Arvind: No silver bullets. It can help to have a middleman, which helps with the misaligned incentives. This would be its own business: a platform that enables the analysis of data in a privacy-enabled environment. Data comes in one side. Analysis is done in the middle. There’s auditing and review.
Paul: Will the market do this?
Jessica: We should be thinking about systems like that, but also about the impact of giving the user more controls and transparency.
Paul: Big Data promises vague benefits — we’ll build something spectacular — but that’s a lot to ask for the privacy costs.
Paul: How much has the IRB (institutional review board) internalized the dangers of Big Data and privacy?
Daniel: I’d like to see more transparency. I’d like to know what the process is.
Arvind: The IRB is not always well suited to the concerns of computer scientists. Maybe current the monolithic structure is not the best way.
Paul: What mode of solution of privacy concerns gives you the most hope? Law? Self-regulation? Consent? What?
Jessica: The one getting the least attention is the data itself. At the root of a lot of privacy problems is the need to detect anomalies. Large data sets help with this detection. We should put more effort in turning the date around to use it for privacy protection.
Paul: Is there an incentive in the corporate environment?

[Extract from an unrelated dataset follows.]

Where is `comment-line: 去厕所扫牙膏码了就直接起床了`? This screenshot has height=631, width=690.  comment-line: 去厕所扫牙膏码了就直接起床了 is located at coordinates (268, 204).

Jessica: Google has taken some small steps in this direction. E.g., Google’s “got the wrong bob” tool for gmail that warns you if you seem to have included the wrong person in a multi-recipient email. [It’s a useful tool. I send more email to the Annie I work with than to the Annie I’m married to, so my autocomplete keeps wanting to send Annie I work with information about my family. Got the wrong Bob catches those errors.]

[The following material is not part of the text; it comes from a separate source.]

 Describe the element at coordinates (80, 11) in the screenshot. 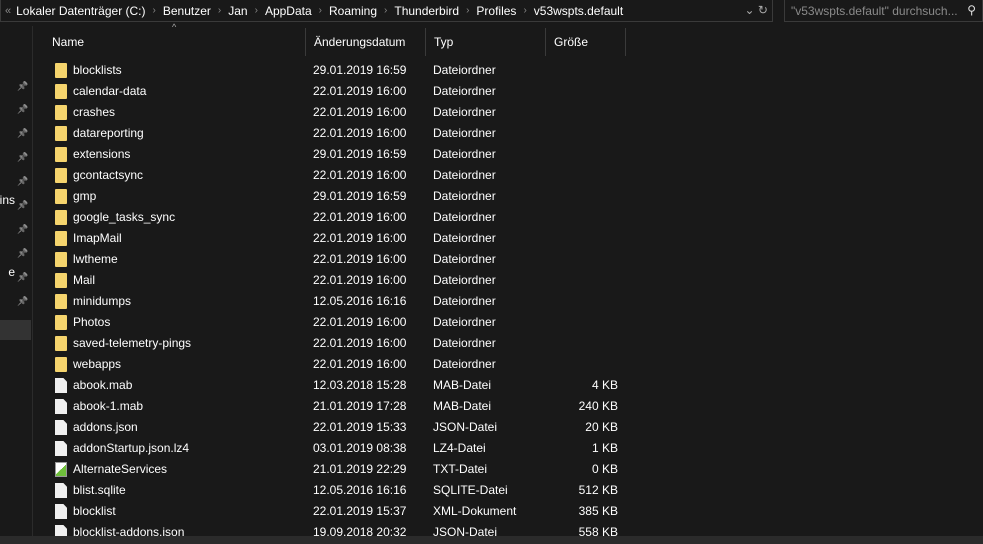

I see `breadcrumb-item: Lokaler Datenträger (C:)` at that location.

Dan: It’s hard to come up with general solutions. The solutions tend to be highly specific.
Arvind: Consent. People think it doesn’t work, but we could reboot it. M. Ryan Calo at Stanford is working on “visceral notice,” rather than burying consent at the end of a long legal notice.
Thomas: Half of our users have used privacy controls, despite what people think. Yes, our controls could be simpler, but we’ve been working on it. We also need to educate people.
Q: FB keeps shifting the defaults more toward disclosure, so users have to go in and set them back.
Thomas: There were a couple of privacy migrations. It’s painful to transition users, and we let them adjust privacy controls. There is a continuum between the value of the service and privacy: all privacy and it would have no value. It also wouldn’t work if everything were open: people will share more if they feel they control who sees it. We think we’ve stabilized it and are working on simplification and education.
Paul: I’d pick a different metaphor: The birds flying south in a “privacy migration”…
Thomas: In FB, you have to manage all these pieces of content that are floating around; you can’t just put them in your “house” for them to be private. We’ve made mistakes but have worked on correcting them. It’s a struggle of a mode of control over info and privacy that is still very new.